Missing data – Data in RCTs are generally missing by three mechanisms: completely at random (MCAR) where missingness is independent of the intervention group or other measured covariates; missing at random (MAR) where missingness can be accounted for by the measured information and does not depend on unobserved data after conditioning on the measured data. An example is a survey of level of activity among college students. In this experiment, men were less likely than women to not complete the questionnaire, but this does not have anything to do with their intensity of activity (outcome of interest). Lastly, missing not at random (MNAR) is where missingness is dependent on unobserved / unmeasured data after accounting for data that is measured. Several valid techniques can be used to handle missing data; these include complete-case analysis, single and multiple imputation methods, and likelihood based mixed models. The appropriateness of these methods is contingent on the assumption of missingness. Furthermore, careful attention should be paid to the amount of missing data; the more missing data there is, the less reliable imputed results will be10,11.

Consideration # 8 – Are the results relevant?

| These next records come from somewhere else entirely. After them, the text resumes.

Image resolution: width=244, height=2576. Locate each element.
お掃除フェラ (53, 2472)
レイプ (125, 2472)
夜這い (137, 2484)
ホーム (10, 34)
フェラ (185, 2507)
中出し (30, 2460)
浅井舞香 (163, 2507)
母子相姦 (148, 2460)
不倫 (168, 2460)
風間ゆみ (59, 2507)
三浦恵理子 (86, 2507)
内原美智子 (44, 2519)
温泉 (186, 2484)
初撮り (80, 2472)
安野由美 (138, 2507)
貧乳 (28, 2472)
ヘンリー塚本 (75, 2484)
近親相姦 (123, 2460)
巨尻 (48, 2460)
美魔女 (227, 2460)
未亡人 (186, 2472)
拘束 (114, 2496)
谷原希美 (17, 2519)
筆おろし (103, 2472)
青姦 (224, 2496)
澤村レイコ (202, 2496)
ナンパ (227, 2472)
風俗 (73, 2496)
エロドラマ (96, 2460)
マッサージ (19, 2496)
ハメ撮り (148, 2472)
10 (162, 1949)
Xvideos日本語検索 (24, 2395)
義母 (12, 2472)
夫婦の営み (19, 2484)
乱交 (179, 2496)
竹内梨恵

After establishing methodological validity and robustness of the RCT, one should consider whether the results are applicable to your patients. To this end, Akobeng has outlined four questions that can facilitate this assessment12:

  1. Are the participants in the study similar enough to my patients?
  2. Do the potential side effects of the drug outweigh the benefits?
  3. Does the treatment conflict with the patient’s values and expectations?
  4. Is the treatment available and is my hospital prepared to fund it?

References

  1. Lind J, Dunn PM. PERINATAL LESSONS FROM THE PAST of Edinburgh and the treatment of scurvy. https://www.ncbi.nlm.nih.gov/pmc/articles/PMC1720613/pdf/v076p00F64.pdf. Accessed March 17, 2018.
  2. Shi Y, Sohani Z, Tang B, Teoderascu F. Essentials of Clinical Examination Handbook.
  3. Lesaffre E. Superiority, equivalence, and non-inferiority trials. Bull NYU Hosp Jt Dis. 2008;66(2):150-154. http://www.ncbi.nlm.nih.gov/pubmed/18537788. Accessed May 17, 2018.
  4. Zhong B. How to calculate sample size in randomized controlled trial? J Thorac Dis. 2009;1(1):51-54. http://www.ncbi.nlm.nih.gov/pubmed/22263004. Accessed May 17, 2018.
  5. Freemantle N, Calvert M, Wood J, Eastaugh J, Griffin C. Composite Outcomes in Randomized Trials. JAMA. 2003;289(19):2554. doi:10.1001/jama.289.19.2554.
  6. Streiner DL, Norman GR. Health Measurement Scales: A Practical Guide to Their Development and Use [Paperback]. Fourth Edi. Toronto: Oxford University Press; Fourth Edition edition; 2008. http://www.amazon.ca/Health-Measurement-Scales-practical-development/dp/0199231885. Accessed April 23, 2014.
  7. West A, Spring B. Randomized Controlled Trials. Evidence Based Behaviour and Practice. doi:10.1002/14651858.CD004690.pub2.
  8. Sedgwick P. Randomised controlled trials: the importance of sample size. BMJ. 2015;350:h1586. doi:10.1136/BMJ.H1586.
  9. Walsh M, Srinathan SK, McAuley DF, et al. The statistical significance of randomized controlled trial results is frequently fragile: a case for a Fragility Index. J Clin Epidemiol. 2014;67(6):622-628. doi:10.1016/j.jclinepi.2013.10.019.
  10. Fiero MH, Huang S, Oren E, Bell ML. Statistical analysis and handling of missing data in cluster randomized trials: a systematic review. Trials. 2016;17:72. doi:10.1186/s13063-016-1201-z.
  11. Little RJ, D’Agostino R, Cohen ML, et al. The Prevention and Treatment of Missing Data in Clinical Trials. N Engl J Med. 2012;367(14):1355-1360. doi:10.1056/NEJMsr1203730.
  12. Akobeng AK. Understanding randomised controlled trials. Arch Dis Child. 2005;90(8):840-844. doi:10.1136/adc.2004.058222.